In another appreciating area, the second client bought a larger 4 bedroom, 3 bath house and is dividing it into two living spaces. The one for her family has 3 beds and 2 baths. The part for a roommate will be a one bedroom, one bath in-law suite with its own kitchen.
Both clients selected these homes for their investment potential. We analyzed appreciation rates and comparable prices in the neighborhoods to make sure we were getting good deals. Then we negotiated them into great deals. Now with different combinations of rental income, appreciation, and renovation both clients are set to meet or exceed their investment goals.
By renting out part of their own homes, both clients have found an innovative way to both own rental property and offset the cost of their personal living expenses. They get the benefits of both home ownership and real estate investing. They are planning to live in these homes for a while before buying other houses to live in and keeping these as rentals or selling them for profits. Instead of spending the money and effort to buy two houses: one to live in and the other to rent, my clients have spent half the money and effort buying one home that can serve two purposes.

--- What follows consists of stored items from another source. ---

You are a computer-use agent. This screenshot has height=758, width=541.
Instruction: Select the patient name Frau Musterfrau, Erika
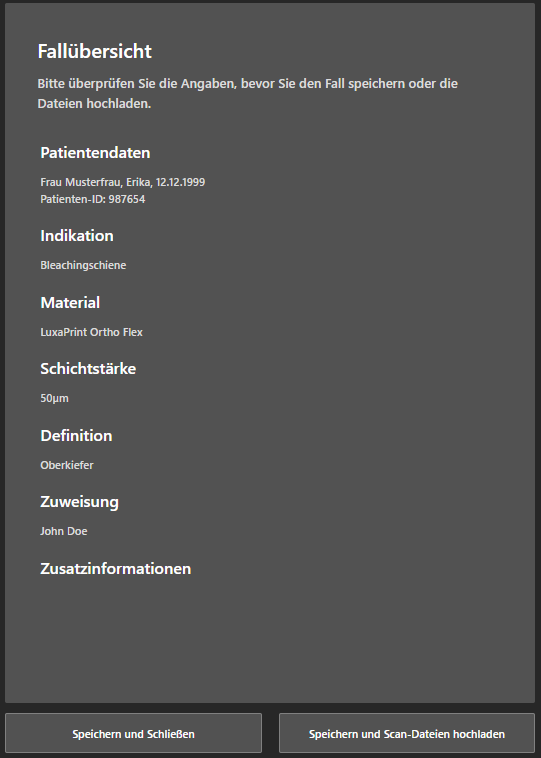pos(96,182)
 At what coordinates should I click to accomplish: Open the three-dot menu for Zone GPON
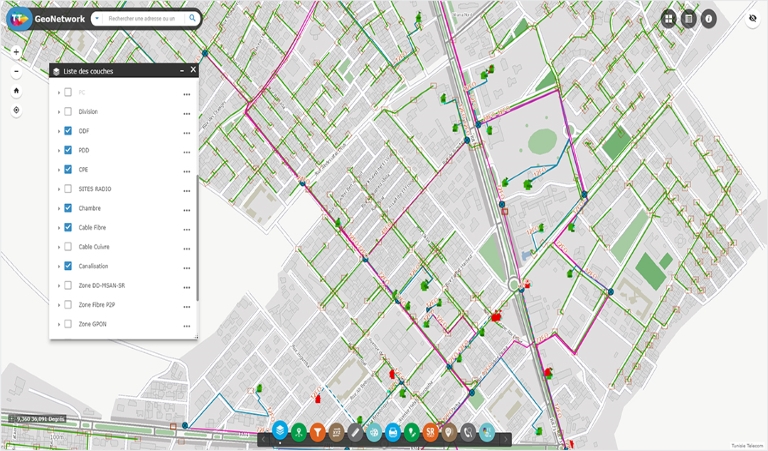(187, 326)
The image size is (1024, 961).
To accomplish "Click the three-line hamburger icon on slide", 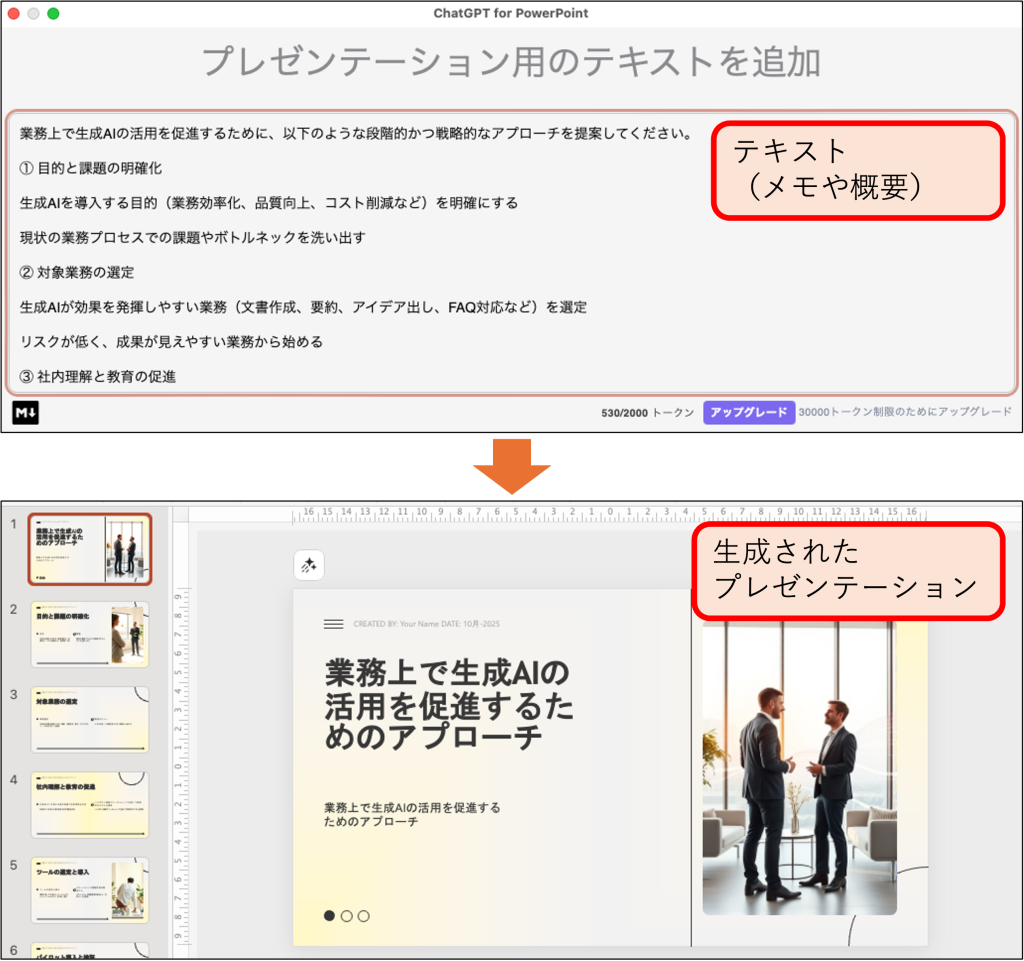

With the benefits of having roommates also come the normal issues of sharing living space. For some people this would be enough for them to pass up this kind of investment opportunity. My two investors have decided the income is worth the inconvenience. When we were walking through the home after the initial showing, the second client was considering turning what is becoming an in-law-suite into her own personal retreat. I suggested that she do that as soon as she gets tired of the money.